DesignIn this section we outline the design of OpenThreads. In Section 3.1 we itemize the issues are faced when designing a lightweight thread package, and in Section 3.2 we explain how these issues are exposed to the user in terms of interfaces.
DilemmasWe begin this section with an examination of the dilemmas that occur in the design of a thread package. As we stated in Section 2.2, the key difference between a black box design and an open implementation design is the level of control over these dilemmas.
Thread States
The lifetime of a thread is marked by a series of transformations between different states. A common set of thread states includes: being created, being placed onto an active run list, being selected (scheduled) for execution, being blocked on a mutex or condition variable, and being terminated. The transitions that take a thread from one state to the next can differ from one thread package to the next. For example, a blocked thread can either be resumed as an active thread or as a runnable thread. Figure 2 depicts these states transitions. Besides the dilemma of where to place a thread that becomes unblocked, there are dilemmas associated with the transitions between the states. For example, what should be done when a thread is created or terminated? How about when a thread is in transition between the active and runnable states? In existing thread systems, these transitions are hidden from the user. This makes it impossible, for example, to trace the execution of a thread, since the user would need control over several transitions. Our approach to these dilemmas is to define a set of events that occur (perhaps repeatedly) during the life of a thread, and provide a mechanism for specifying user-defined actions to be performed whenever a thread encounters one of these events. As depicted in Figure 2, the following events are defined for a thread: entry - when a thread first begins execution; exit - when a thread is about to be terminated; save - when a thread moves from an active state to a runnable state; restore, when a thread moves from a runnable state to an active state; blocked, when a thread moves from an active state to a blocked state; and unblocked, when a thread moves from a blocked state to either an active or runnable state. In addition to these thread-specific states, there are system states of either executing some runnable thread or being idle because all remaining threads are blocked. The idle system state is often achieved when all threads are waiting for some external event, such as a message or interrupt, to occur. The transition of the system from the active state to the idle state is also important, and so we define three more events to cover this situation: idle begin - when all threads in the system become blocked; idle spin - the duration of being idle; and idle end - when some thread becomes runnable again.

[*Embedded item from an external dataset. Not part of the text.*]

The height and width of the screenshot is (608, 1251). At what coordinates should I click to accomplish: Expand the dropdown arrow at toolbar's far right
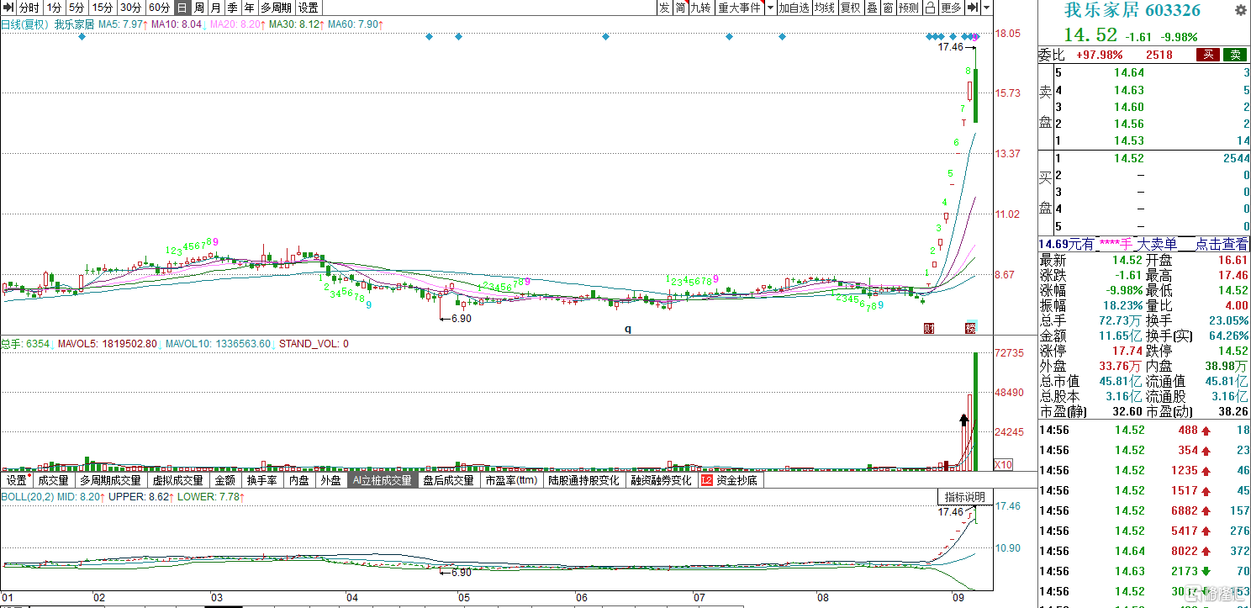[x=987, y=8]
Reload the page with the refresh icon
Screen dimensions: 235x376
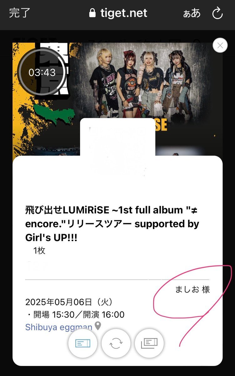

Thread Lists and SchedulingA thread list is a data structure used to hold a collection of threads. The list may be used to hold threads that are ready to execute, called a run list, or may be used to hold threads in some other state, such as blocked on a mutex or condition variable. Since all threads must be on some thread list, state transitions typically involve moving a thread from one list to another. The scheduling policy for threads is therefore determined by the structure of the thread lists and the implementation of the operations that remove a thread from a list ( get) and place a thread onto a list ( put). For example, simple FIFO scheduling is achieved by using a FIFO queue for a run list, whereas priority scheduling might involve a tree of FIFO queues, where each leaf of the tree represents a queue of threads with the same priority. Existing thread packages hide the concept of thread lists and provide abstract notions of scheduling for the system, such as FIFO or Round-Robin. However, this black-box approach prevents system-level programmers from gaining control over the most fundamental part of a thread package. For example, what if a tree structure would be most efficient for a run list, or what if multiple run lists are desired? What if mutex variables are to have thread lists which are scheduled differently from the run list, or from condition variable blocked lists? These dilemmas about the nature and behavior of thread lists need to be exposed to the system-level programmer. Our approach to these dilemmas is to make thread lists explicit, first-order entities in the system, and allow the user to define the get and put primitives for each list. Thread lists (or queues) are then explicitly associated with mutexes, condition variables, and runnable threads. OpenThreads provides mechanisms for specifying which list a thread is to be placed onto when yielding ( ot_thread_yield_onto) and when initializing a thread (as an argument to ot_thread_init). Note that although there are multiple thread lists, only one at a time may be designated as the official ``run list'', which is where ready threads are selected for execution. The run list is specified as an argument to the ot_begin_mt function.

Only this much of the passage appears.